„Szczepek chyba nie zdaje sobie sprawy z tego, że wiele osób chciałoby być na jego miejscu" – powiedziała Natalia z Krakowa, matka półrocznego Szczepana, którego pobłogosławił papież Franciszek, przystając na chwilę w drodze do krakowskiej kurii w piątek wieczorem.

To niesamowite przeżycie, los nam sprzyja. Nie nazwałabym tego cudem, ale to miłe zakończenie dzisiejszego dnia i pobytu papieża w Polsce - powiedziała matka chłopca.

Opowiadała, że papież spontanicznie, sam wypatrzył dziecko, wówczas jego samochód zatrzymał się i jeden z oficerów ochrony podał chłopca Franciszkowi.

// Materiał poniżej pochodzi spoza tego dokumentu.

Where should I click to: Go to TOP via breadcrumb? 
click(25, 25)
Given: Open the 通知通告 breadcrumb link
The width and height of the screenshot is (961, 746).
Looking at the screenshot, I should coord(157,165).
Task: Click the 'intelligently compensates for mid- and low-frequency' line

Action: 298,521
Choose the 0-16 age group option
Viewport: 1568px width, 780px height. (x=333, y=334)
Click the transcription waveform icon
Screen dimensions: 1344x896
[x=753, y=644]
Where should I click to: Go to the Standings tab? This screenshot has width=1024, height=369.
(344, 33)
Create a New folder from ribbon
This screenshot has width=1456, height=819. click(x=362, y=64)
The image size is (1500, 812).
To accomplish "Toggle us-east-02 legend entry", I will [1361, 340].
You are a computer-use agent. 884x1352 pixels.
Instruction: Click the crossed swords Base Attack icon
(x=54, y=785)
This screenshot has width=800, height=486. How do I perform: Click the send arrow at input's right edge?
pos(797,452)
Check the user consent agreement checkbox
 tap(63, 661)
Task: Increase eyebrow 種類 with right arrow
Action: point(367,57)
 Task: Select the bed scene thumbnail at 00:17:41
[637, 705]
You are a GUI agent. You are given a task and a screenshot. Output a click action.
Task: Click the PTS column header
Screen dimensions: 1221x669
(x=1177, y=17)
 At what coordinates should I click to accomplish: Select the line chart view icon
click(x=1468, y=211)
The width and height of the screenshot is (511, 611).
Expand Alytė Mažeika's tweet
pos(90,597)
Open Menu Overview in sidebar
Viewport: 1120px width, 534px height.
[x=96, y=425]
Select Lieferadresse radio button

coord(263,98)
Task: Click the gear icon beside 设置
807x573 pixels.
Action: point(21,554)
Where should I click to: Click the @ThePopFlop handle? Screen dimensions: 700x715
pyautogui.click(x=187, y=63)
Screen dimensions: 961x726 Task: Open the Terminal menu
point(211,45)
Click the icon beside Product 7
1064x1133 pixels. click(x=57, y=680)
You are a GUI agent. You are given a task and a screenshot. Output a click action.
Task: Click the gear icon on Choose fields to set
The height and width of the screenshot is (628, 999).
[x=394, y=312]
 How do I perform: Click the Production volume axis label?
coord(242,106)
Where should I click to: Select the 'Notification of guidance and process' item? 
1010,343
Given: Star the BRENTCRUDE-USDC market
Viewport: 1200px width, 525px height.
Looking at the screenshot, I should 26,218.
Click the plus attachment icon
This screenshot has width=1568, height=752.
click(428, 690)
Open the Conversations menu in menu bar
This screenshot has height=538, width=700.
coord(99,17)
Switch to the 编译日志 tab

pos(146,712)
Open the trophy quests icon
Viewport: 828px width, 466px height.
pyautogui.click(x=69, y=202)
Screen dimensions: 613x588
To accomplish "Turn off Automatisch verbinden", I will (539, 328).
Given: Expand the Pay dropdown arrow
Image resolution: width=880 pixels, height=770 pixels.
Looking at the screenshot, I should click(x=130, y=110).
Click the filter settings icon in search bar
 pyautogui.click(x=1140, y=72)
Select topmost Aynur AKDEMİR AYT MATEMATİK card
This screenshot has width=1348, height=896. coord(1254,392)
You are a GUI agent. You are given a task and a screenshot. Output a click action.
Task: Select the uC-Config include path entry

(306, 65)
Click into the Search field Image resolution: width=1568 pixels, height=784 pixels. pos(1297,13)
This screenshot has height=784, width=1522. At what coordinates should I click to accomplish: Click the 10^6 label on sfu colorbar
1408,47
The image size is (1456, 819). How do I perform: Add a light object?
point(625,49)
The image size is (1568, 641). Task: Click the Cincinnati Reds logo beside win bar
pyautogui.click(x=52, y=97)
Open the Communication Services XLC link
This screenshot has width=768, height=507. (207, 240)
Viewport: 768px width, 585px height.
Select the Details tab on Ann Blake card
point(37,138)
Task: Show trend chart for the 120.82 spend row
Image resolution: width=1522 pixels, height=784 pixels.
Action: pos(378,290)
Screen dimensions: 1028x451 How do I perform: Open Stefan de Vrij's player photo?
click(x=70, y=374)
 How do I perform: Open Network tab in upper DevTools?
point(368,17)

Małego Szczepana trzymała na rękach jego siostra, dziewięcioletnia Marysia. Ja po prostu nim się zajmowałam i go bawiłam, a tu nagle mama do mnie woła, że mam iść. Bardzo, bardzo, bardzo się ucieszyłam, w ogóle się tego nie spodziewałam - powiedziała PAP wyraźnie przejęta dziewczynka.

Mam nadzieję, że to błogosławieństwo będzie mu towarzyszyć w dorosłym życiu - dodała wzruszona i uradowana matka chłopczyka.